WHAT YOU ARE ASKED TO DO: Transcribe word for word the part of the essay about the death of a ten-month-old baby that starts with "Emotional shock is an intensely confusing state of being. I" and continues through "small innocent moments.".

PROVIDED PASSAGE:
──────────────────────────────

A mother, without
When the most precious gift you have ever been given is taken, forever.
My ten-month-old baby died on July 31, 2018. He was healthy and flourishing, not terminally ill or sick. He didn’t drown or suffer a horrific accident. My husband found him in his cot, having a seizure. We rushed him to the hospital but the seizure proved catastrophic. He never woke up. We now know he was only ever going to shine for a short time on this earth. When his genetic pattern was materialising he chose an extremely rare flaw that determined his death sentence. I am grateful that we didn’t live with this knowledge, his life was full. Whilst I grieve, I attempt to make peace with the shock of how fast the events of his life and death transpired.
He was our firstborn, a perfect baby. He slept, he ate, he rarely cried. He was happy and joyous, he adored watching the trees swaying, his reflection, and the ocean. He hummed and haaahed his delight at all the small wonders around him. He was an absolute delight, and now he rests peacefully. In his final days, he rested, on life-support and our friends and family showered him with love and kisses.
Emotional shock is an intensely confusing state of being.
With his first birthday looming on the 23rd of September, to navigate the grief, I must find joy and reason. I am grateful he was born in this country, with access to phenomenal government-run healthcare, it is a gift we naturally take for granted but its value must never be underestimated. My baby’s perfect, unblemished kidneys have given life to a young man who’s days became a waiting game. I ache when I think of how my sadness was directly proportionate to the joy that family felt when they received this fateful phone call. I am so happy a piece of my baby lives on.
Emotional shock is an intensely confusing state of being. I wonder where he is. Some moments hit like a wave. I found some clothes that I had bought for him a few weeks ago, he won’t wear them. That brought on sobs so physically overwhelming I could not stand. As did the first load of washing that was without three little jumpers and six food-stained face washers. These small innocent moments remind me of that ten incredible months that were strung together by other small innocent moments.

──────────────────────────────

GIVEN RECORDS:
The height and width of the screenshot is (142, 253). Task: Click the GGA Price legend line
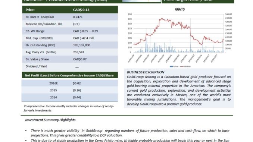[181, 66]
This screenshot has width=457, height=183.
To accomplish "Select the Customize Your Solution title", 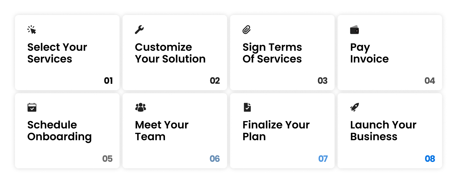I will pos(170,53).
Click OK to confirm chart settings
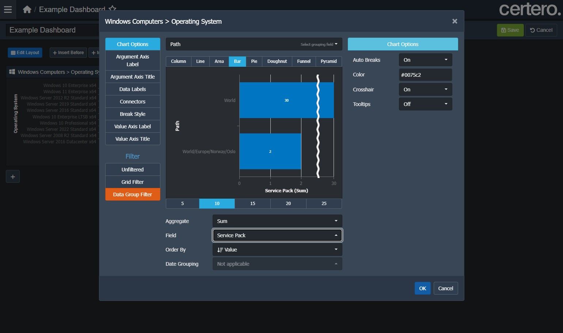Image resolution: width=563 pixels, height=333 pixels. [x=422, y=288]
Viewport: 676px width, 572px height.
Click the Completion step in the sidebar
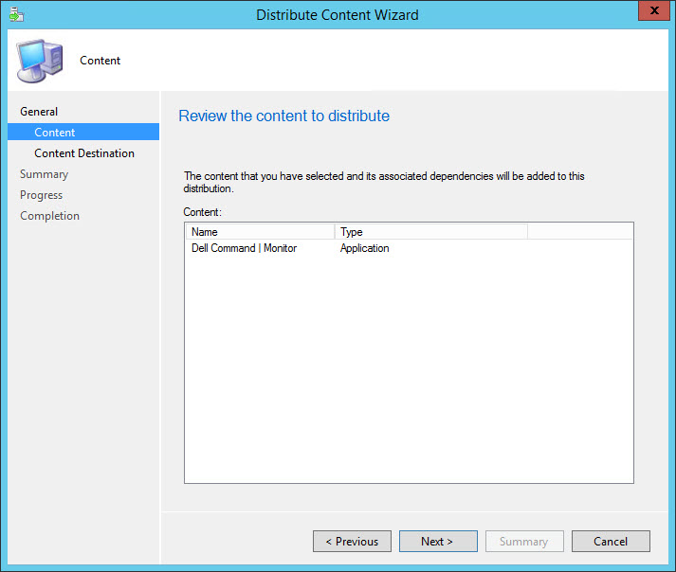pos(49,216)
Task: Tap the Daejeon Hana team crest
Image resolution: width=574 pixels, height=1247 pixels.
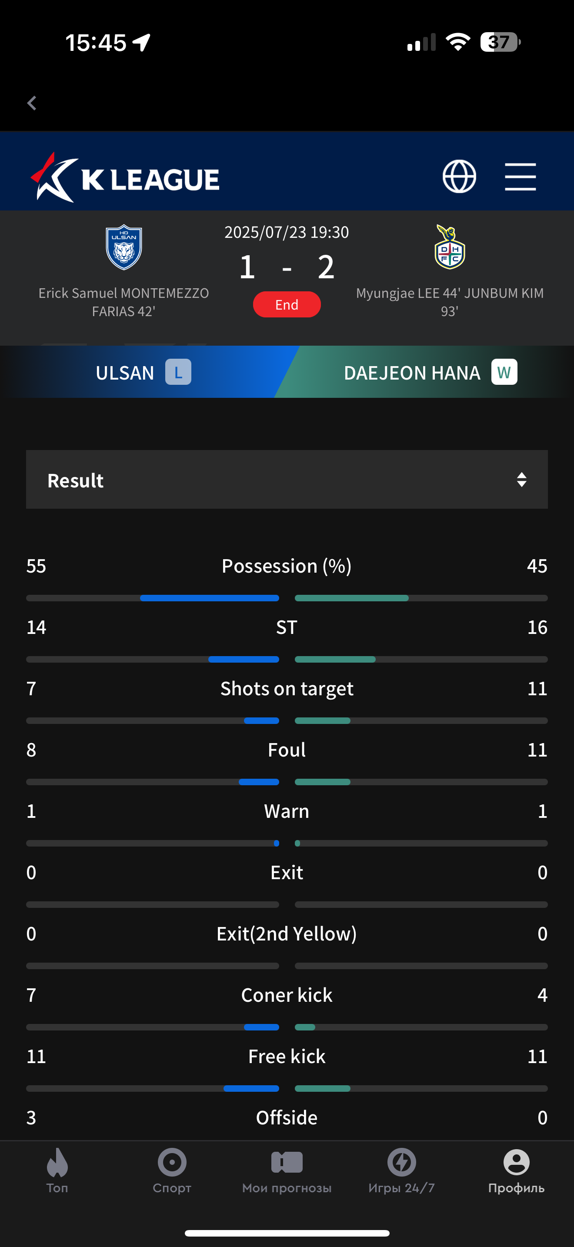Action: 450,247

──────────────────────────────

SOLUTION FOR THIS PROBLEM:
Emotional shock is an intensely confusing state of being. I wonder where he is. Some moments hit like a wave. I found some clothes that I had bought for him a few weeks ago, he won’t wear them. That brought on sobs so physically overwhelming I could not stand. As did the first load of washing that was without three little jumpers and six food-stained face washers. These small innocent moments remind me of that ten incredible months that were strung together by other small innocent moments.